His current plan now is to give me two cycles of the R-DHAP chemo and then do a scan to see how well the Lymphoma has responded. If it’s going well they will remove some stem cells (autologous stem cell transplant). After that and through the third session of treatment he will then discuss with us and the liver specialists the pro’s and con’s of a stem cell transplant for me and weather it is recommended I have one, as it could have some pretty negative side effects on my Liver due to the complications my liver transplant brings to the table (with the exception of very dire circumstances I’ll probably get it).
The point of the stem cell transplant is to replace the steam cells lost after the fourth chemotherapy cycle as it’s more aggressive than the first three and leaves me with next to no immune system to the point of having to spend two weeks in isolation in a lightly pressurised room (something to do with how infection spreads and this keeps it away from me), but luckily can still have visitors, I just can’t leave it. Then a further two to three weeks in hospital after that.
More ifs and buts to go yet though. If after the scan the treatment isn’t working very well they will switch to another chemo of similar aggressiveness. I think it’s called IV, although I don’t think that stands for intravenous as all my chemo has been administered by that method. Anyway, hospitals tend to use either R-DHAP or the other method. My hospital usually uses the other, but it’s very toxic and more risk of damaging the liver. R-DHAP being slightly aggressive is easier on the liver and gives me a better chance of being in a position to receive the stem cell transplant so the opted to use R-DHAP for me. However if R-DHAP doesn’t work it leaves little option but to try the other method and worry about potential problems later. Sometimes you feel like your head is just going to explode!

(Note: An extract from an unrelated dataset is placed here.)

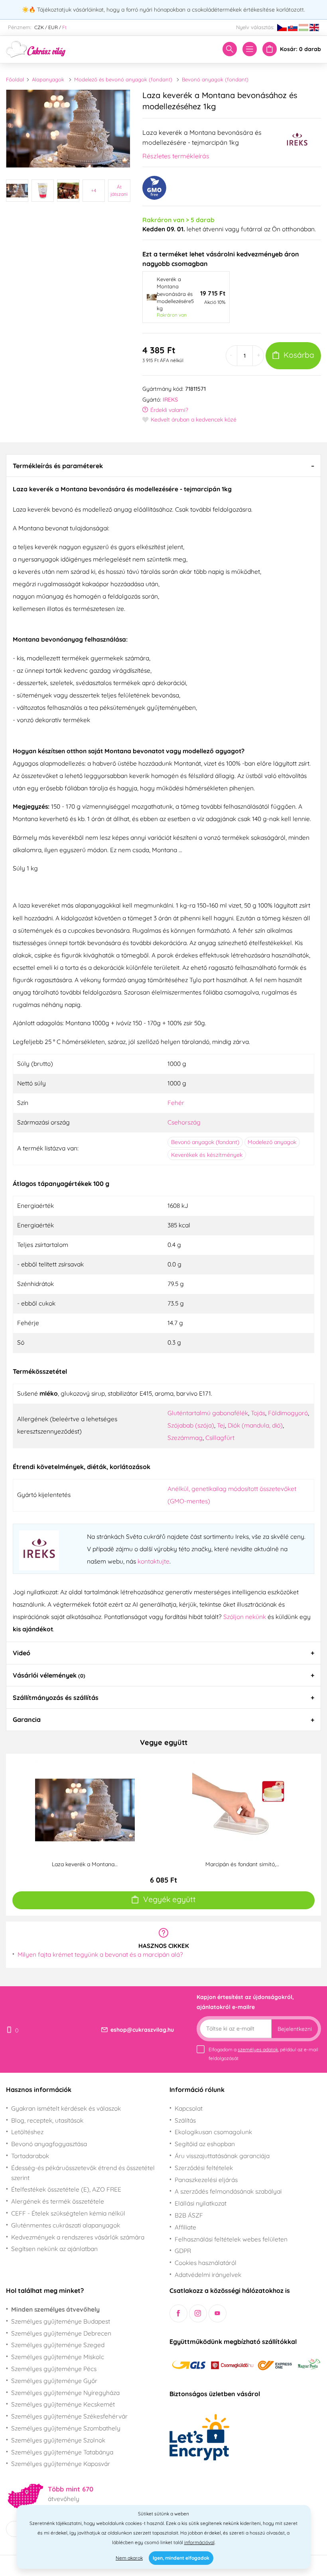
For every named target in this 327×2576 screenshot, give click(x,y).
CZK (39, 27)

The chefs were back to their true form today. For lunch I skipped soup as it was Tattie and Leek, which I have had before and is totally minging. I opted for the Lasagne for my main, big mistake. I didn’t bother taking a picture as it looked alright, but it was bland as hell. The mince had a red sauce and tomatoes through it, but just tasted like bog standard minced beef with nothing added. It was layered with pasta, no cheese sauce in it and finished off with a very thin layer of cheese sauce on top. So essentially you had pasta and mince. This did not tickle the tastes buds in the slightest.
Tea was pork casserole and mashed tatties. Again it looked alright, but the casserole sauce wasn’t that great and the mashed tatties barely qualified as mashed, I could have done a better job with a fork, loads of lumps. So it was abandoned half way through and another request made from mywife’s meals on wheels. Really, people in hospital are ill and trying to get better and the standard of food does not help their cause.

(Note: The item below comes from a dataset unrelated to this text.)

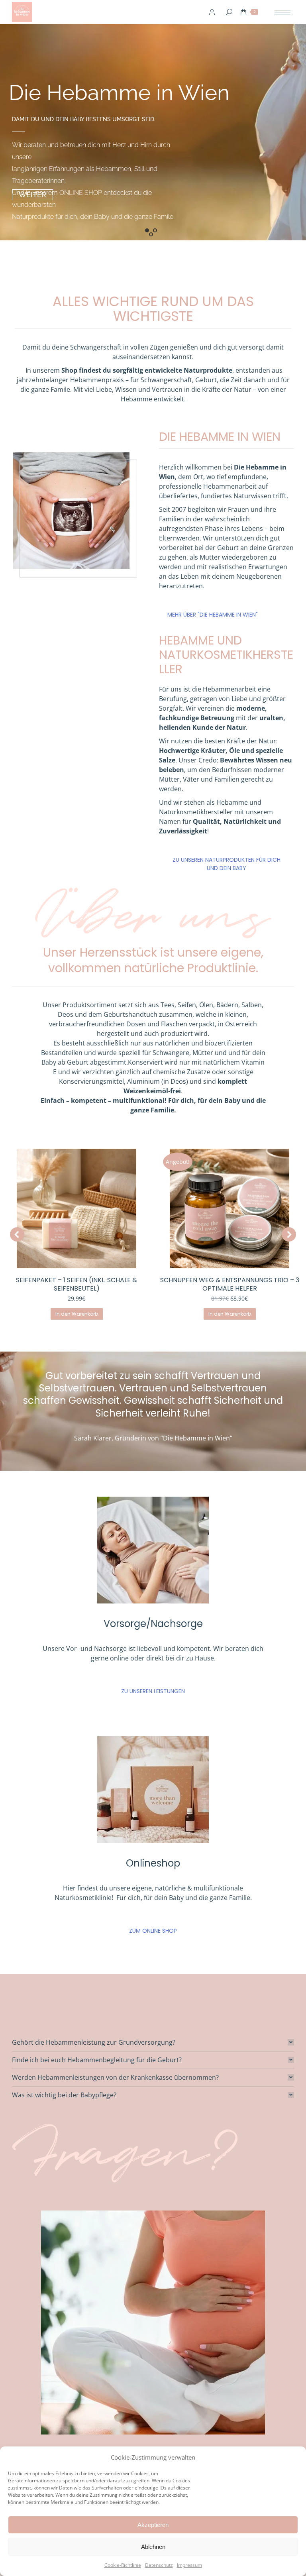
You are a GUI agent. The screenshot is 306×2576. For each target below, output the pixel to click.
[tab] (153, 2050)
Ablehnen (153, 2546)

Looking at the positives, the treatment of Cisplatin finished this afternoon which was the reason for keeping well hydrated so after two post infusions of fluids I’m finished with them. Hopefully sometime in the next couple of hours I will stop needing to pee every five mins. What a relief. On to the next stage of the chemo now.
And finally, just got some awesome news. For our visit to the F1 British GP my uncle has once again done something totally awesome for us and arranged for passes to get into the pits on the Friday and likely meet David Coulthard (again) and hopefully a few other drivers. Time to really suck up to the medical team to let me go!